Thursday, April 10, 2008
No. 448: In Color
Band: Cheap Trick
Album: In Color
Why Rolling Stone gets it right: Embracing the irony of power pop music and the zeitgeist of the late 1970s, "In Color" is full of catchy choruses, harmonies and great guitars. Transitioning from "Cheap Trick" to the band's later, hook-laden work, "In Color" features one of the band's most-famous songs.
Why Rolling Stone gets it wrong: "Heaven Tonight" is better and the band's debut is more interesting. Still, a fine record.
Best song: "Southern Girls" is a great record.
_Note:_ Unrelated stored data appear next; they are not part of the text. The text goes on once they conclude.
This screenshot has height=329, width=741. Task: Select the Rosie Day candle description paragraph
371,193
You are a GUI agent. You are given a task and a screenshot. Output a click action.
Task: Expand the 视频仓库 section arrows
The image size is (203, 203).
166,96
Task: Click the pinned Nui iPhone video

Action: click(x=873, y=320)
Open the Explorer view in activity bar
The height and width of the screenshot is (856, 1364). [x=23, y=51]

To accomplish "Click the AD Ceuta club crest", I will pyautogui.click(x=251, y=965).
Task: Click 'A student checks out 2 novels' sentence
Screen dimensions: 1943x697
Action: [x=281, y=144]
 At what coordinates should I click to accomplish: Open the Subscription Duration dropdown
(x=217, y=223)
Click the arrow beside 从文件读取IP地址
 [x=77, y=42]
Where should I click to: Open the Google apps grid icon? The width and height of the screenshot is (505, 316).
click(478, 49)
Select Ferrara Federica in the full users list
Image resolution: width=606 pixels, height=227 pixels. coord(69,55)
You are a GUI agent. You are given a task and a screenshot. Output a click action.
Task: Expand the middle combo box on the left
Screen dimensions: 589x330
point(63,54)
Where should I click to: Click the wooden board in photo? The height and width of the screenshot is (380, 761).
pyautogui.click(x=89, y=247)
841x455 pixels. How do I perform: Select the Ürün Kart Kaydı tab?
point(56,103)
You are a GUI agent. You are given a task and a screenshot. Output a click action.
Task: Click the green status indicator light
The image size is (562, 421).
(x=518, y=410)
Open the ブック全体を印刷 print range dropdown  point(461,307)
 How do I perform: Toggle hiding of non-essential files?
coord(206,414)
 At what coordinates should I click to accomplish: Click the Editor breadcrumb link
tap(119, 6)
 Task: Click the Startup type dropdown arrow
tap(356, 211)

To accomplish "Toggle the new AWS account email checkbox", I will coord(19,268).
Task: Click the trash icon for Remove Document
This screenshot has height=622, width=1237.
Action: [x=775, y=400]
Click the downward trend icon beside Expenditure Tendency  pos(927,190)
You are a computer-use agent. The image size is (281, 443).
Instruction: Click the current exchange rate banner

Worst song: "So Good to See You" isn't great.
Is it awesome?: Nah.
Cheap Trick's sense of irony is glorious. While Jimmy Page was playing a doubleneck guitar for pompous rock songs, Rick Nielsen played a five-necked guitar.
The cover art for "In Color" shows off that sense of irony. The front cover features bassist Tom Petersson and lead singer Robin Zander on Harleys while the back cover shows the two stranger/nerdier looking members in black and white. They, of course, are on mopeds.
"In Color" was the turning point in sound for Cheap Trick. While the band's first album was more of a punk rock affair, "In Color" was produced by Tom Werman, with whom the band fought ferociously. Werman's ear for hooks and production was seen by the band as overproduction while Werman found the band to be too difficult.
In short, Cheap Trick went from being a Midwest punk rock band to the preeminent power pop band on "In Color." The seminal "I Want You To Want Me" has a different from than the well-known "At Budokan" version, with the "In Color" version having strong backing vocals. "Hello There" is harder, but is more of a catchy song than those on the band's debut. "Southern Girls" is similarly catchy with an almost overwhelming hook.
"In Color" is a fun, fun album. It's not the band's best, as "Heaven Tonight" is much better. "In Color" is nice, though, and a picture of a band in transition.